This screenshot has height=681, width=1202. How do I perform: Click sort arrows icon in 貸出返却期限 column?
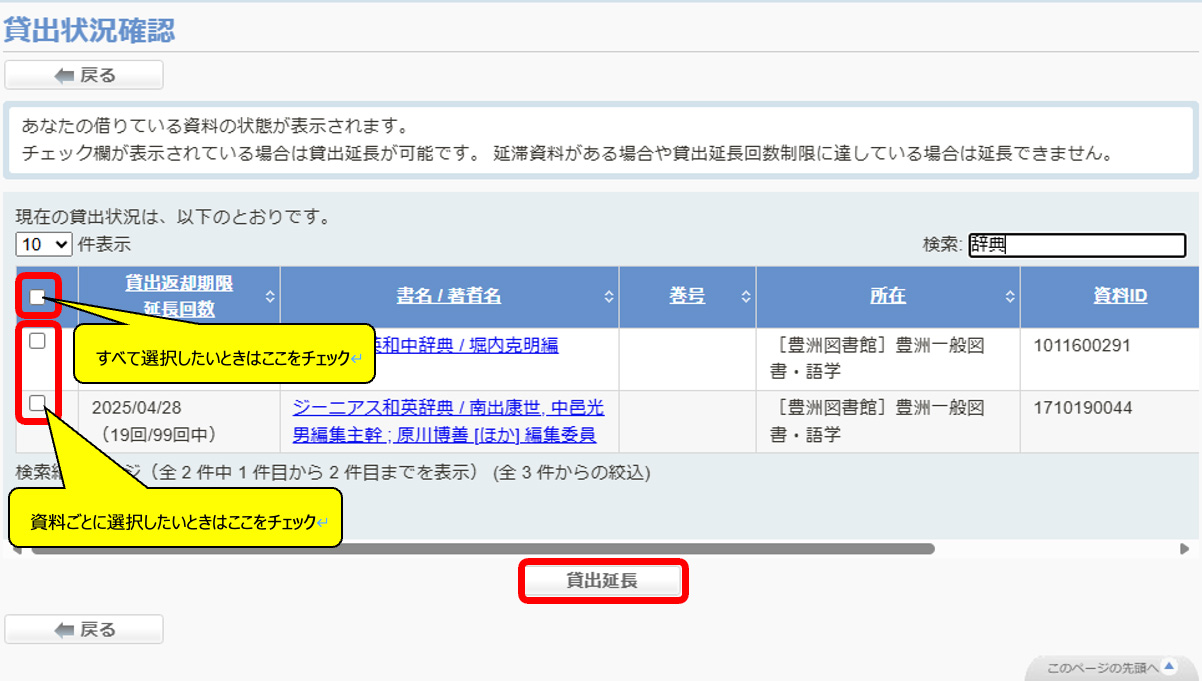click(269, 297)
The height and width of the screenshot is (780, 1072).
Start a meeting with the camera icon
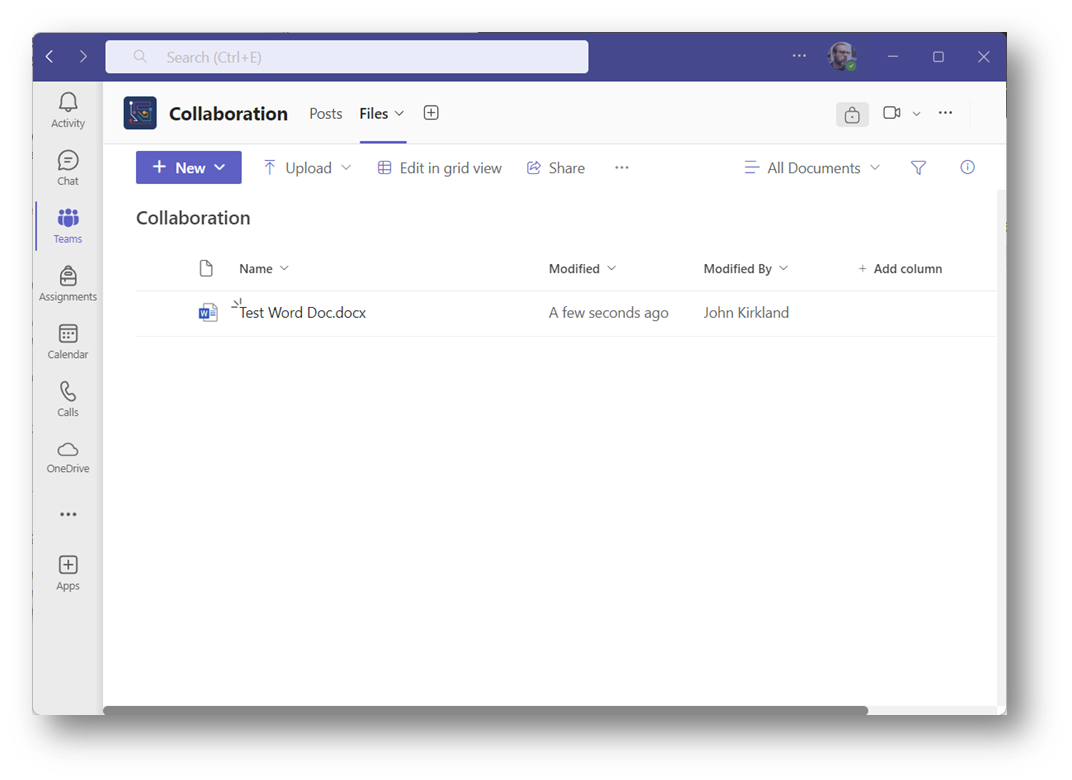891,113
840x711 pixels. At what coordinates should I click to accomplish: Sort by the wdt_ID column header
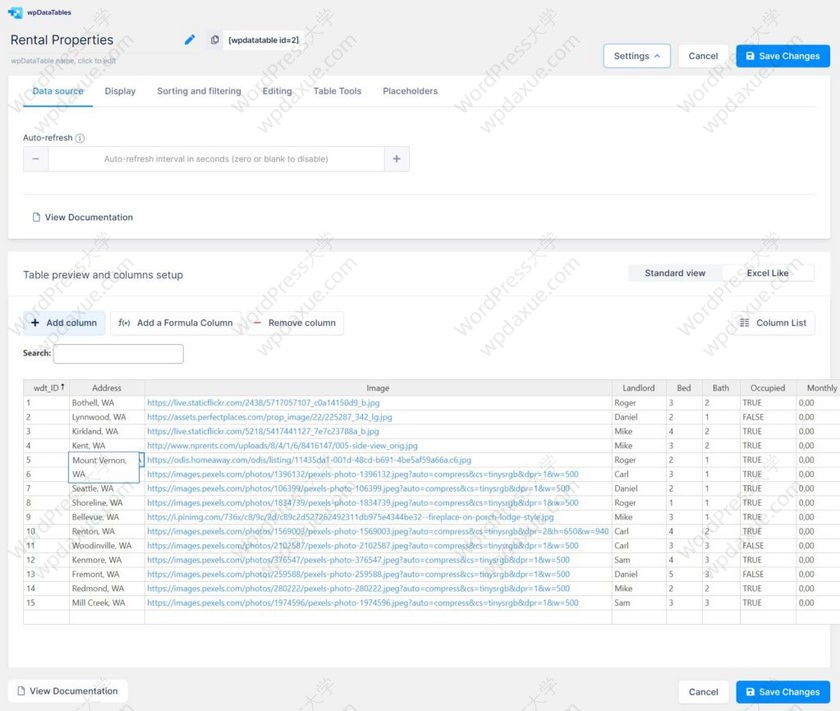[47, 388]

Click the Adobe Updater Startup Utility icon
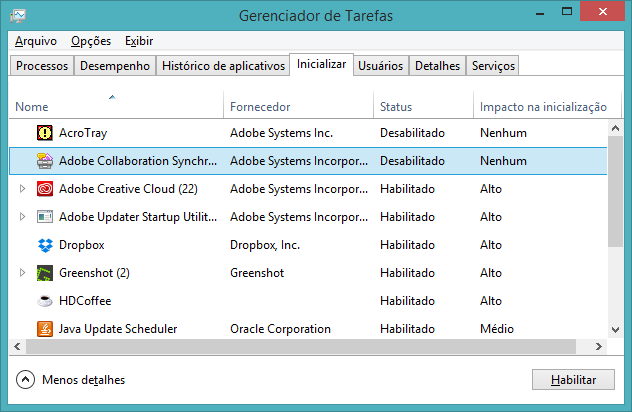click(x=45, y=217)
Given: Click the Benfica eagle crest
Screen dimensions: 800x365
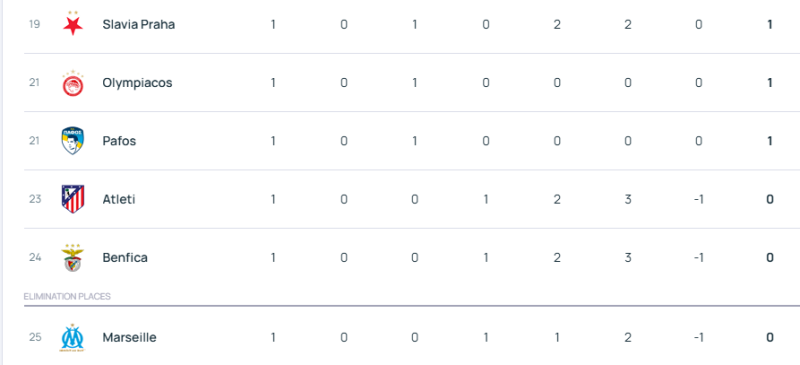Looking at the screenshot, I should click(x=73, y=257).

• • • • • • •

Exercise requirements
Each of the entries above must be output exactly, with none of the pictures.

Output below
This screenshot has height=681, width=1202. How do I perform: Click sort arrows icon in 貸出返却期限 column?
click(269, 297)
The height and width of the screenshot is (780, 1072).
Start a meeting with the camera icon
891,113
840x711 pixels. At what coordinates should I click to accomplish: Sort by the wdt_ID column header
[47, 388]

Click the Adobe Updater Startup Utility icon
click(x=45, y=217)
Given: Click the Benfica eagle crest
Screen dimensions: 800x365
Looking at the screenshot, I should click(x=73, y=257).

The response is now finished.